**TAREFA PROPOSTA A:**
Responda, com base no trecho sobre prestação de contas na transição de mandatos:
(i) Até que data as administrações municipais devem prestar contas no PNAE?
(ii) Em quanto tempo o CAE deve emitir o parecer conclusivo sobre a prestação de contas?
(iii) Que processo é instaurado quando a prestação de contas não é apresentada no prazo?

**TRECHO DO DOCUMENTO:**
========================================================================

A título de exemplo, menciona-se o Programa Nacional de Alimentação Escolar (PNAE), cujas regras impõem que as administrações municipais prestem contas até 15 de fevereiro do exercício subsequente ao repasse, cabendo ao Conselho de Alimentação Escolar – CAE emitir o parecer conclusivo sobre a prestação de contas em até 60 dias (Resolução CD/FNDE 26/2013 e na Resolução CD/FNDE 22/2014).
Conforme se verificará nesse texto, as recomendações propostas para aquele que se despede da chefia do Executivo Municipal referem-se a medidas administrativas simples que, se adotadas, na forma e no prazo devidos, podem evitar futuros transtornos ao gestor público em final de mandato resultantes de possíveis condenações nas esferas administrativa, civil, criminal e eleitoral.
Pois bem, nas prestações de contas em transição de mandatos, quando o gestor que administra os recursos não é o mesmo que tem o dever de prestar contas, não é difícil imaginar as contendas que tal situação pode gerar, sobretudo num país em que as transições de governo ocorrem, algumas vezes, sem a devida transparência e sem o registro das condições nas quais as prestações de contas pendentes de comprovação são deixadas de uma gestão para outra.
Os problemas surgem quando a prestação de contas não é apresentada no prazo estabelecido. Nesse caso, instaura-se um processo de tomada de contas especial, fundado na omissão do dever de prestar contas[1], com a convocação de ambos os gestores (antecessor e sucessor) para apresentarem suas explicações perante os órgãos de controle[2]. Tem-se, de um lado, a defesa do antecessor que se escora no fato de que o vencimento do termo final para a prestação de contas recaiu no mandato subsequente e, portanto, caberia ao sucessor responder por tal obrigação. Alega por vezes que, mesmo tendo envidado esforços para apresentar a prestação de contas por iniciativa própria, não obteve êxito porque o prefeito sucessor, por desavenças políticas, não lhe entregou a documentação necessária para tanto. Por outro lado, o sucessor argumenta que o antecessor não deixou, nos arquivos da prefeitura, a documentação necessária e adequada à apresentação da prestação de contas, motivo pelo qual não foi possível desincumbir-se do seu dever no prazo legal.

========================================================================

**Registros extraídos:**
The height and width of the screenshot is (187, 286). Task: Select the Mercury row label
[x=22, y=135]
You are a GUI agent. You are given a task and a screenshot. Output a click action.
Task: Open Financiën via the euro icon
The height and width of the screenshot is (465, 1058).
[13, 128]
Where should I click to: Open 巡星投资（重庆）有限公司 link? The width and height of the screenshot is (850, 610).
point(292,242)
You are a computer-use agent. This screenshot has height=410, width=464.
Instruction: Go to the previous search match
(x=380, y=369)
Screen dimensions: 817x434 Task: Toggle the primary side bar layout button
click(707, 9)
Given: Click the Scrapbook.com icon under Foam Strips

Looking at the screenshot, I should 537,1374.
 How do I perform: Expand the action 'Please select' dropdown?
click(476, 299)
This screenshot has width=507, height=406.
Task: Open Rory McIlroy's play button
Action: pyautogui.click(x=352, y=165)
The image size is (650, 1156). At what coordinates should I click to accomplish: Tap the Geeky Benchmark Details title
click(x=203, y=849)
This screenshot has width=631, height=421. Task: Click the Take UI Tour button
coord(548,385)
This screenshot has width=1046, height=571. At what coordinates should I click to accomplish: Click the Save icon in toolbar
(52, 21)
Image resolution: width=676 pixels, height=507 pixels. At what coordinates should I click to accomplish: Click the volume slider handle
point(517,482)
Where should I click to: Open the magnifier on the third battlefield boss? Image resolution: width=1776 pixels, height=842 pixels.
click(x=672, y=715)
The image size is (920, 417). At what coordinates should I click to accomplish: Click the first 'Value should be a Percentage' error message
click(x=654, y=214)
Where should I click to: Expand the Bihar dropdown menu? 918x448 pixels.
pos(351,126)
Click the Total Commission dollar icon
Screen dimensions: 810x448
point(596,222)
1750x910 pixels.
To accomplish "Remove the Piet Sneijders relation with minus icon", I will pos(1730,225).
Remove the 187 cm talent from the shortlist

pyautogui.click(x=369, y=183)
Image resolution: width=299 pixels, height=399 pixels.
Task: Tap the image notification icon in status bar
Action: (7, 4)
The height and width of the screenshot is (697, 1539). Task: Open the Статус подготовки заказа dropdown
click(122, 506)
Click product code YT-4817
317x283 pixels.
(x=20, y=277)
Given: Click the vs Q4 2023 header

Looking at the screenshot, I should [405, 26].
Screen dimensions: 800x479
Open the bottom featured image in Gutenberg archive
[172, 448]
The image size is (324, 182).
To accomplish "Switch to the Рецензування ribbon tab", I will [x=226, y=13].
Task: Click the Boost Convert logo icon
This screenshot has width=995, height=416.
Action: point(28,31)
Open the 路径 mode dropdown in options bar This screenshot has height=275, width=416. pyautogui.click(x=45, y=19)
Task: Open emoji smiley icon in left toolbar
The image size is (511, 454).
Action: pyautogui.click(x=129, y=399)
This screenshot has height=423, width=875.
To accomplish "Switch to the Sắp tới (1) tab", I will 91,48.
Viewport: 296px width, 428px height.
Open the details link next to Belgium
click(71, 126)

========================================================================

**TAREFA PROPOSTA B:** Pode apresentar em lista numerada os registros desde o início até a linha que contém "[x=22, y=135]", inclusive, omitindo as linhas em branco?

**RESPOSTA ESCRITA A:**
(i) Até 15 de fevereiro do exercício subsequente ao repasse.
(ii) Em até 60 dias.
(iii) Um processo de tomada de contas especial, fundado na omissão do dever de prestar contas.

**RESPOSTA ESCRITA B:**
1. The height and width of the screenshot is (187, 286). Task: Select the Mercury row label
2. [x=22, y=135]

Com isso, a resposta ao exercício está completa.